Instructions for the task:
Starting at the line where "Image resolution: width=1406" occurs, reproduce each line through the end of the entries below exactly. Omit every picture.

[Data extracted from a collection]
[Start of Attachment]

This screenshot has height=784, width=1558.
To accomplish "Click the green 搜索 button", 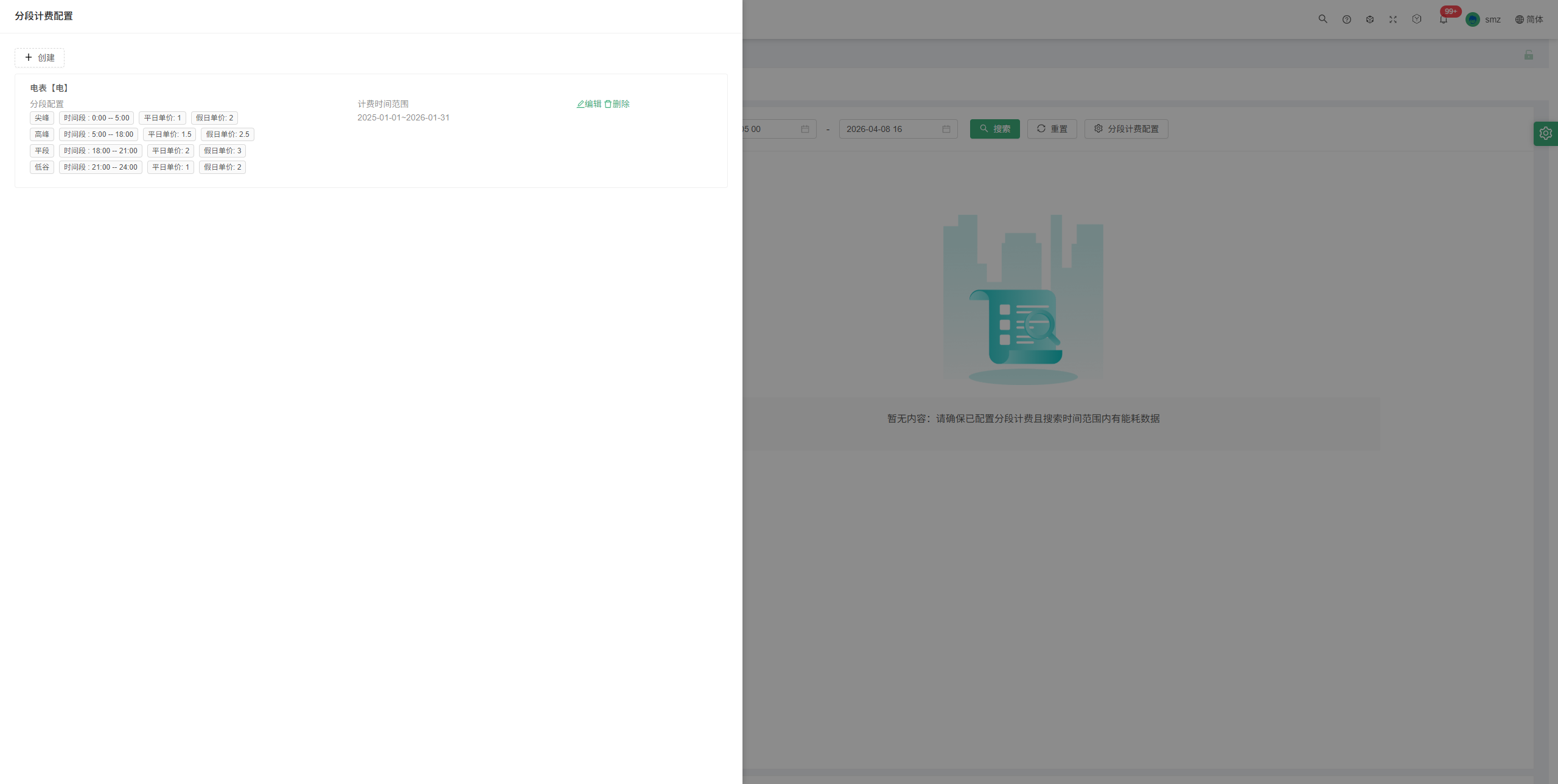I will (x=995, y=129).
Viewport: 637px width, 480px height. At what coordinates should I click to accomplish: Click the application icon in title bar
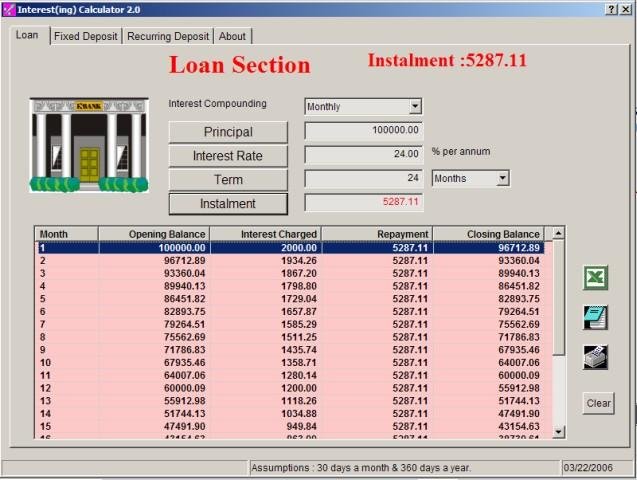coord(9,9)
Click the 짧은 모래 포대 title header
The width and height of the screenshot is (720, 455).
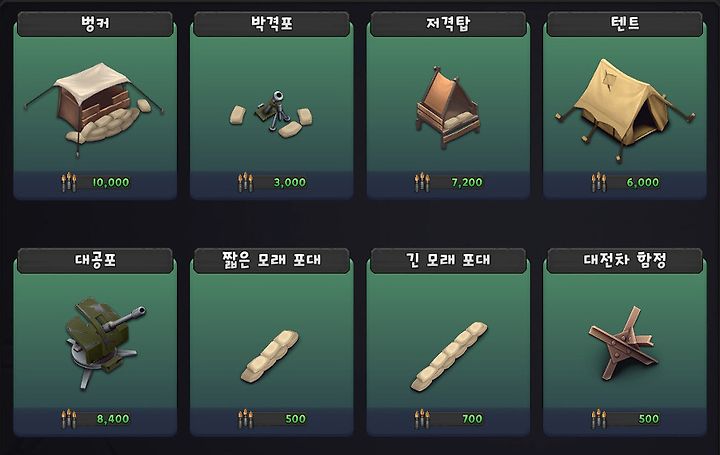[271, 260]
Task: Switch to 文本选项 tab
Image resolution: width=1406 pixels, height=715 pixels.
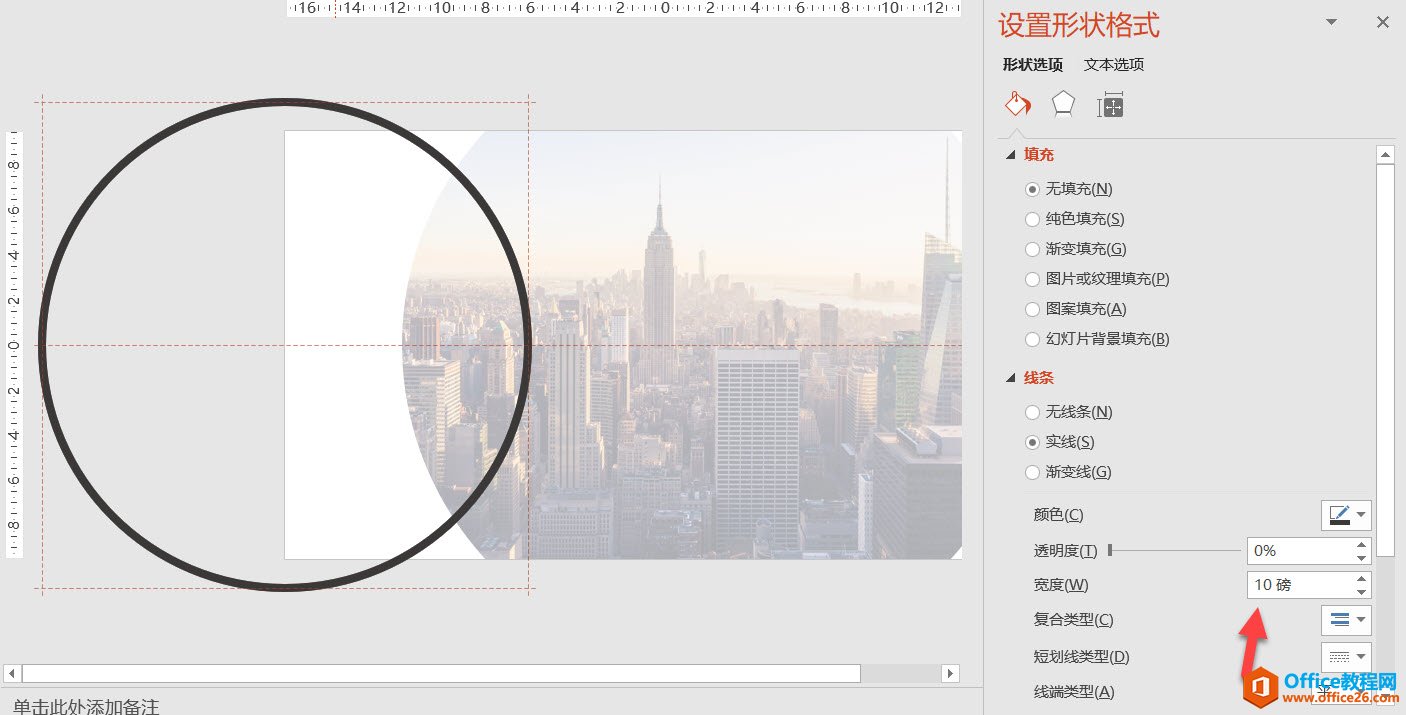Action: (x=1114, y=64)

[End of Attachment]

Answer below:
Image resolution: width=1406 pixels, height=715 pixels.
Action: (x=1114, y=64)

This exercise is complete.